Task to carry out :: Retype every line from the start of the data down to and including the line with "Task: Open the Excel export icon". Skip the pictures.
=== Data extracts ===
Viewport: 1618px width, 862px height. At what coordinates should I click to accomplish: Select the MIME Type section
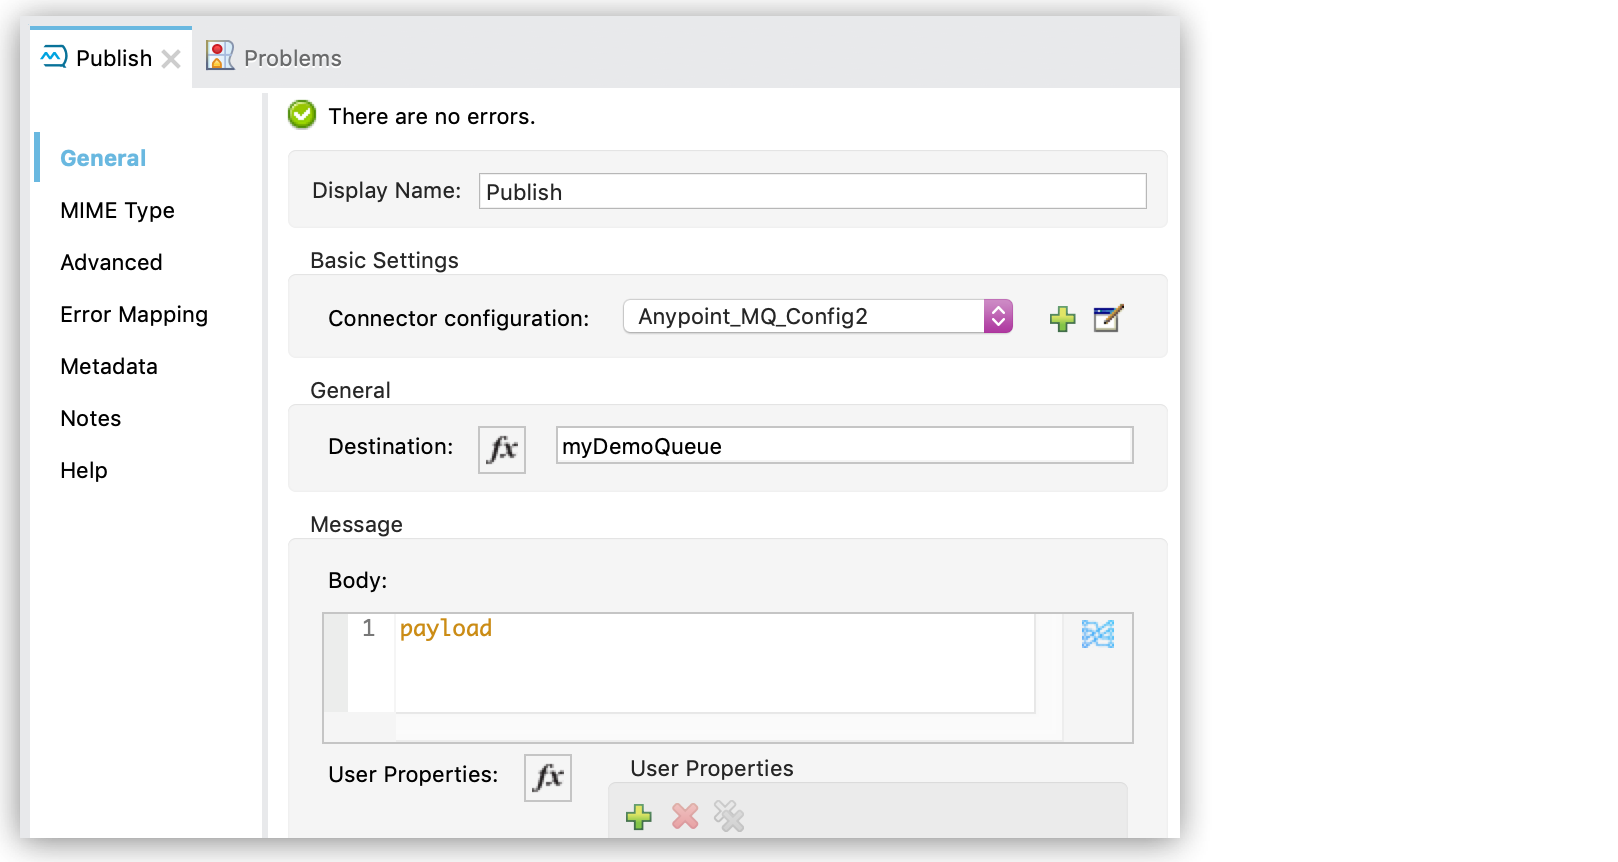117,210
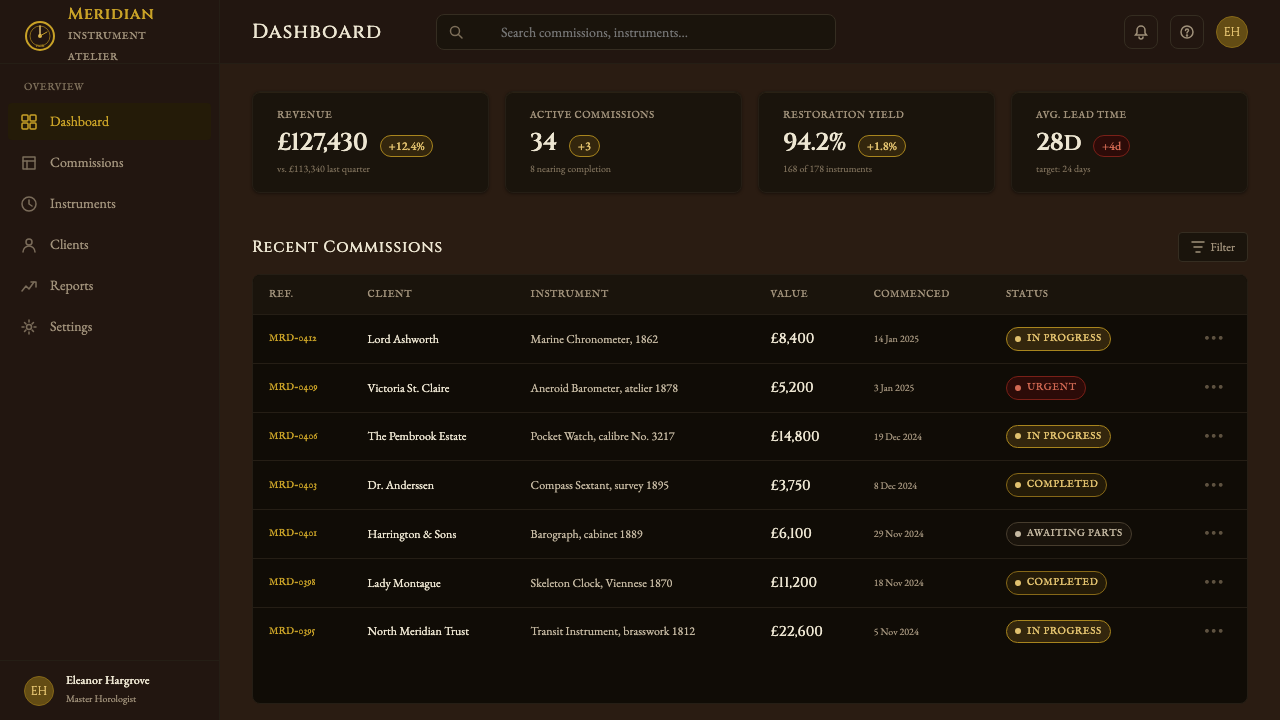Focus the Search commissions, instruments field
Viewport: 1280px width, 720px height.
[x=636, y=32]
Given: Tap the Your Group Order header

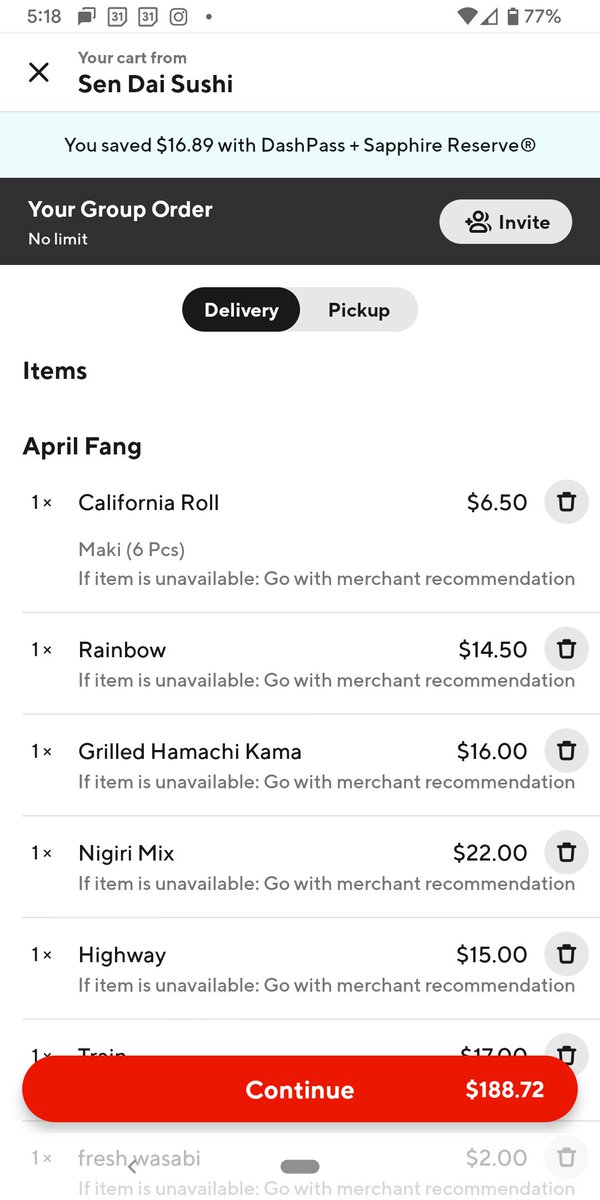Looking at the screenshot, I should [120, 210].
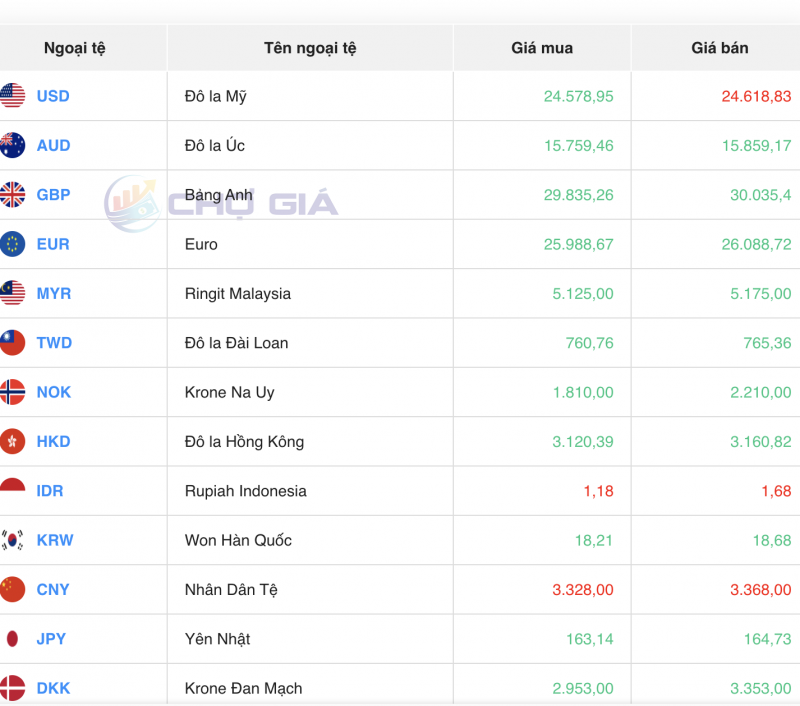
Task: Click the Australia flag icon
Action: click(14, 145)
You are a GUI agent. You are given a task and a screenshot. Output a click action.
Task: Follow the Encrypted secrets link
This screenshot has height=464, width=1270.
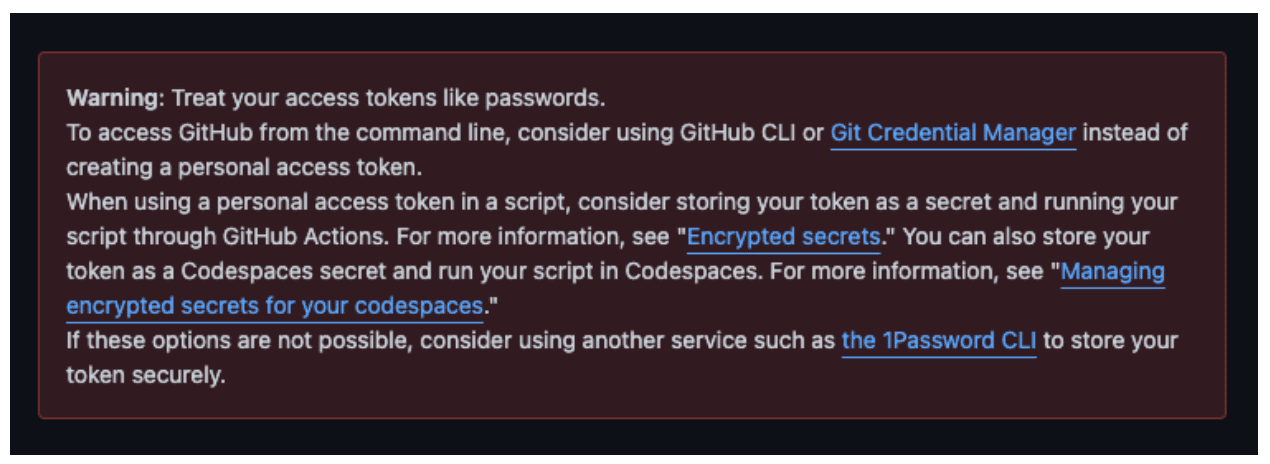click(784, 237)
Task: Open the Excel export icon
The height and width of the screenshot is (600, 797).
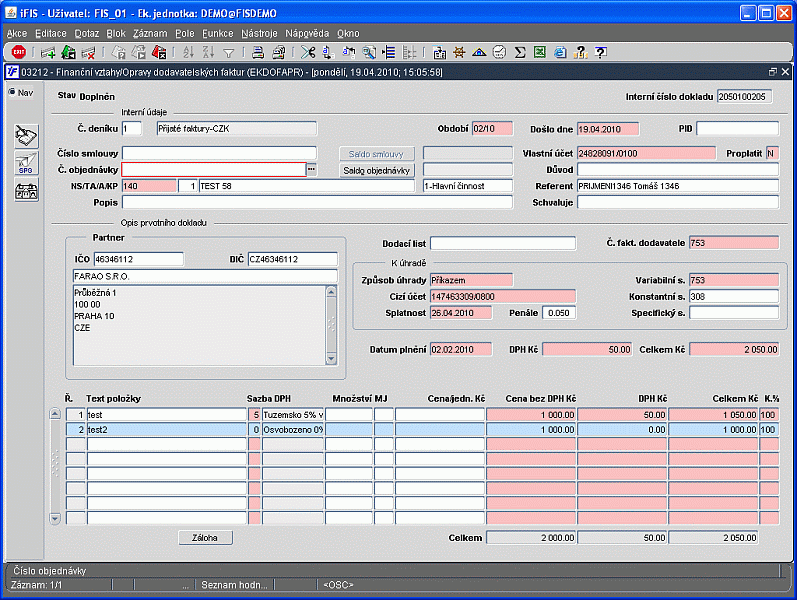Action: [539, 52]
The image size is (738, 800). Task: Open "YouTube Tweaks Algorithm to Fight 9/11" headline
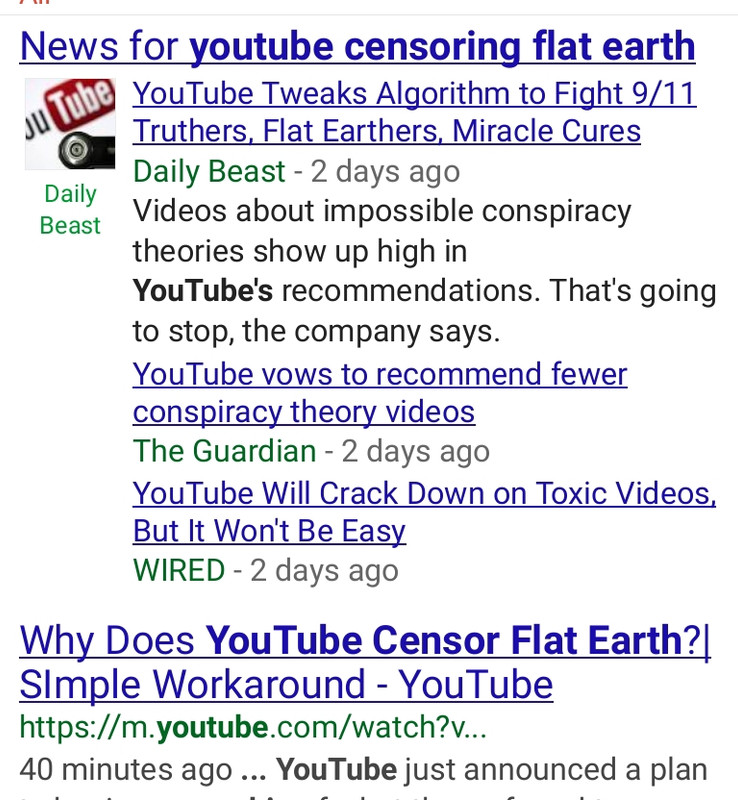tap(414, 94)
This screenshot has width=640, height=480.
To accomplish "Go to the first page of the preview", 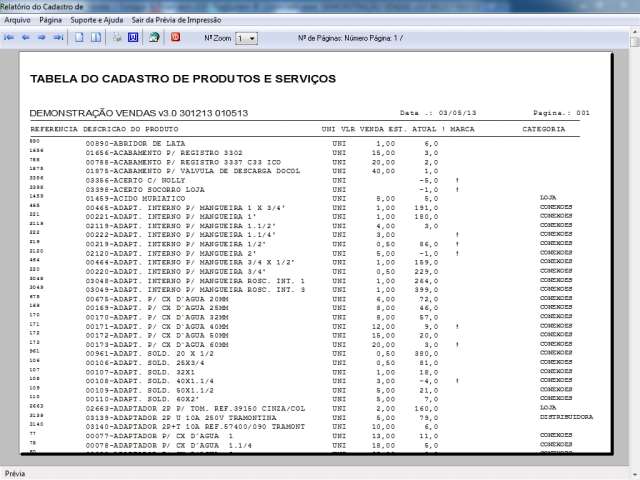I will (10, 38).
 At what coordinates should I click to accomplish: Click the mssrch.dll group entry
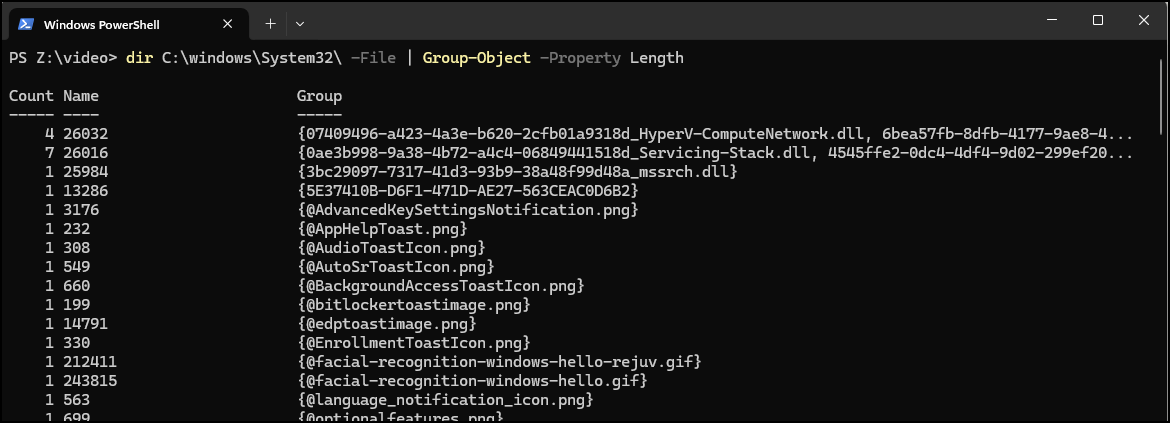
===
Exercise solution ::
Viewport: 1618px width, 862px height. At what coordinates should I click to accomplish: Select the MIME Type section
117,210
Focus the Search commissions, instruments field
Viewport: 1280px width, 720px height.
[x=636, y=32]
Given: Tap the Your Group Order header

Looking at the screenshot, I should [120, 210].
Task: Click the Australia flag icon
Action: click(14, 145)
You are a GUI agent. You are given a task and a screenshot. Output a click action.
Task: Follow the Encrypted secrets link
This screenshot has height=464, width=1270.
click(784, 237)
Task: Open the Excel export icon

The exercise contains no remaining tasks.